> **Problem requirements**: Reproduce the items word for word, from the first line through the line containing "coordinates (224, 49).".

##### Data supplied

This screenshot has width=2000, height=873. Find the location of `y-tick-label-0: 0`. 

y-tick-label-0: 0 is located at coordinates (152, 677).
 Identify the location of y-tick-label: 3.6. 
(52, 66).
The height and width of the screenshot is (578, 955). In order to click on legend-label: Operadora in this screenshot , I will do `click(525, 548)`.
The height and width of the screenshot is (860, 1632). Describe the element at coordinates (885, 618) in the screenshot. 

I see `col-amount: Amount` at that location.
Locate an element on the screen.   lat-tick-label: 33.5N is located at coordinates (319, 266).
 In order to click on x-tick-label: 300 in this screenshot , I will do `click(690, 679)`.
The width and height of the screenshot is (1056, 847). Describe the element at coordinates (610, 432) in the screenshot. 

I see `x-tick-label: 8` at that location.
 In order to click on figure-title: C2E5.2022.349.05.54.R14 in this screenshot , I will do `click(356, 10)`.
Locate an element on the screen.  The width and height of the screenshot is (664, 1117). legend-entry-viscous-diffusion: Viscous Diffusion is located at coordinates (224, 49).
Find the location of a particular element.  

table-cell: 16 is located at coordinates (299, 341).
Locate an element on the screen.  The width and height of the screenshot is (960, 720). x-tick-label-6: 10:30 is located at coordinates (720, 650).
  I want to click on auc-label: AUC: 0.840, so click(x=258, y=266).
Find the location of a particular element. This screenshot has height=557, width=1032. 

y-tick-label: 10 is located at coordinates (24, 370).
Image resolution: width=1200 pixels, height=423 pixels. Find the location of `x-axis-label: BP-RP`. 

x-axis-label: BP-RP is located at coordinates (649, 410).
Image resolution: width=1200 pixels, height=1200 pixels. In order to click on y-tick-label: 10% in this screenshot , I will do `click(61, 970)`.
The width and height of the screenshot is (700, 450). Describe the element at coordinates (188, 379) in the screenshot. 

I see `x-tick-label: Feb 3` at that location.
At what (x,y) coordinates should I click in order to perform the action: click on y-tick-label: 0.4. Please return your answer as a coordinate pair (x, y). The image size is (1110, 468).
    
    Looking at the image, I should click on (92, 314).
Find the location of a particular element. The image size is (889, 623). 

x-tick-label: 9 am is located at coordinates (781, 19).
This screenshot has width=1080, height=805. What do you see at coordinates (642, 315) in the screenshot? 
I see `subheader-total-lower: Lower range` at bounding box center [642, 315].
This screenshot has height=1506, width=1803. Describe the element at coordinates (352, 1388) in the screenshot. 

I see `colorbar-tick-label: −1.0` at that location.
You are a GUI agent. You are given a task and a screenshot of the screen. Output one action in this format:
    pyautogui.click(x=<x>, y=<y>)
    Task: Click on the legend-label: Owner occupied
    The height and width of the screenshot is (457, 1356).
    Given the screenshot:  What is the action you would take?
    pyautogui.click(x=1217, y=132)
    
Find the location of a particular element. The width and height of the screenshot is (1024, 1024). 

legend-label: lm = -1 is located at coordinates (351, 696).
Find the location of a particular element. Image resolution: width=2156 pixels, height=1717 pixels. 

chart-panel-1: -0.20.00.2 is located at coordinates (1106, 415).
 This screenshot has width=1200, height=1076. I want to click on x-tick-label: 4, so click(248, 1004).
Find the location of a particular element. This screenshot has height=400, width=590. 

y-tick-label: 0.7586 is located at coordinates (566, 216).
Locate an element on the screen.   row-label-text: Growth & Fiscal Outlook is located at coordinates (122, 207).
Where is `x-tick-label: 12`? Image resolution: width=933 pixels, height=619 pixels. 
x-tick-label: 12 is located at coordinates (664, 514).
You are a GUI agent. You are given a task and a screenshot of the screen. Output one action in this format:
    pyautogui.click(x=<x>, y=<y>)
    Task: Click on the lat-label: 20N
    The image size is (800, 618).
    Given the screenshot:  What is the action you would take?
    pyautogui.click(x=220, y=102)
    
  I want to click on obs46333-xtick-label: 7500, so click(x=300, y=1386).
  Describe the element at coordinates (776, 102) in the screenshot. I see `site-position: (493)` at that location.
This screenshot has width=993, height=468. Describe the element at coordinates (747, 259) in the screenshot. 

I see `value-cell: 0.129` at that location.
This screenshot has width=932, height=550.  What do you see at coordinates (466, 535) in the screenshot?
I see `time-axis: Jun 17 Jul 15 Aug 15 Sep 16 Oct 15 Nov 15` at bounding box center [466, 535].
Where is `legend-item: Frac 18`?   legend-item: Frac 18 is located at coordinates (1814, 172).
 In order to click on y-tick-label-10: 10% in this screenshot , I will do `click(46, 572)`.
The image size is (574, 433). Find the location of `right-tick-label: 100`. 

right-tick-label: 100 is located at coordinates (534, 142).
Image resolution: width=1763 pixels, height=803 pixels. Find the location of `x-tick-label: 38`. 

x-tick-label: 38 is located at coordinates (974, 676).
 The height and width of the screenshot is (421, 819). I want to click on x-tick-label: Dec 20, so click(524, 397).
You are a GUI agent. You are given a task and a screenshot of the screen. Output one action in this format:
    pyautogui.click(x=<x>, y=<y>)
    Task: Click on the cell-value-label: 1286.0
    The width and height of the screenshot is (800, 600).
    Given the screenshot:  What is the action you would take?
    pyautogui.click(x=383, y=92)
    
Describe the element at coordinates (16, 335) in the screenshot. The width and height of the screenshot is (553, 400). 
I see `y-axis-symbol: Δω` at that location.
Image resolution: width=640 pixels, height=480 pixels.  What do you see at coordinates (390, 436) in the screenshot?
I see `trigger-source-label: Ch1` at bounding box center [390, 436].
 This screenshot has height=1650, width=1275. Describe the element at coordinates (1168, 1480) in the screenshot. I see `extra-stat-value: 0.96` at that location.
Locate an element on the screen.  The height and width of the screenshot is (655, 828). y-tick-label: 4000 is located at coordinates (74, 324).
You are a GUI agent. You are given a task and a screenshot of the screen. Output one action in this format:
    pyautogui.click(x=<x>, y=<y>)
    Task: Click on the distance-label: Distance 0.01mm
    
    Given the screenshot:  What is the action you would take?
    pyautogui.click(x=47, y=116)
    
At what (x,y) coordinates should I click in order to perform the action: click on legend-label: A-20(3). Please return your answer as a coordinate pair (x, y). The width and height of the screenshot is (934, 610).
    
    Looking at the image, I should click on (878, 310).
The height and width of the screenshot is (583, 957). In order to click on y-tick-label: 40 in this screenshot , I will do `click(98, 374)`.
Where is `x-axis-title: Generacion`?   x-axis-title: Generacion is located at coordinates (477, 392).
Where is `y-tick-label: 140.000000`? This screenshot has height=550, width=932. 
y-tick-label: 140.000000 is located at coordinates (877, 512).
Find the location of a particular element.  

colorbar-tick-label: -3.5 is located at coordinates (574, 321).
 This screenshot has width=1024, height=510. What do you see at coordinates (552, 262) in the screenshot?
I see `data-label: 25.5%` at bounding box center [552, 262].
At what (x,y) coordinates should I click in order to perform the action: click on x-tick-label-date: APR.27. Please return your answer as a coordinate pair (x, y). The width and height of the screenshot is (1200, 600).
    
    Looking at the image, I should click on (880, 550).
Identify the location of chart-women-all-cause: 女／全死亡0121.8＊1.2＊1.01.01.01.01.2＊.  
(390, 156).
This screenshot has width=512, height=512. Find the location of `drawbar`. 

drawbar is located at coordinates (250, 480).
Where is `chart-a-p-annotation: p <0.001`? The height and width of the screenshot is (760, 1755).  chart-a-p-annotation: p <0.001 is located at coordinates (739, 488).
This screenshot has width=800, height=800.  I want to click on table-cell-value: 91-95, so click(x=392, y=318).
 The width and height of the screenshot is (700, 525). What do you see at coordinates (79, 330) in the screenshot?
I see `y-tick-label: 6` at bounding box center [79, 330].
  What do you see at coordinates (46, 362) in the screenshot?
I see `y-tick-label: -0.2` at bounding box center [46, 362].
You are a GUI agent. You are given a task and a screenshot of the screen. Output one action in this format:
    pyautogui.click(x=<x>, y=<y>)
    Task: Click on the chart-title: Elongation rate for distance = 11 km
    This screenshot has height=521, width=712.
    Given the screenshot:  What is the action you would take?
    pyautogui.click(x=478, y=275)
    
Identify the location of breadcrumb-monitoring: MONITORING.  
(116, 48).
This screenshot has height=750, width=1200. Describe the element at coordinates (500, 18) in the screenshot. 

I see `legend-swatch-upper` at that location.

##########

> **Result for this task**:
This screenshot has width=2000, height=873. Find the location of `y-tick-label-0: 0`. 

y-tick-label-0: 0 is located at coordinates (152, 677).
 Identify the location of y-tick-label: 3.6. 
(52, 66).
The height and width of the screenshot is (578, 955). In order to click on legend-label: Operadora in this screenshot , I will do `click(525, 548)`.
The height and width of the screenshot is (860, 1632). Describe the element at coordinates (885, 618) in the screenshot. 

I see `col-amount: Amount` at that location.
Locate an element on the screen.   lat-tick-label: 33.5N is located at coordinates (319, 266).
 In order to click on x-tick-label: 300 in this screenshot , I will do `click(690, 679)`.
The width and height of the screenshot is (1056, 847). Describe the element at coordinates (610, 432) in the screenshot. 

I see `x-tick-label: 8` at that location.
 In order to click on figure-title: C2E5.2022.349.05.54.R14 in this screenshot , I will do `click(356, 10)`.
Locate an element on the screen.  The width and height of the screenshot is (664, 1117). legend-entry-viscous-diffusion: Viscous Diffusion is located at coordinates (224, 49).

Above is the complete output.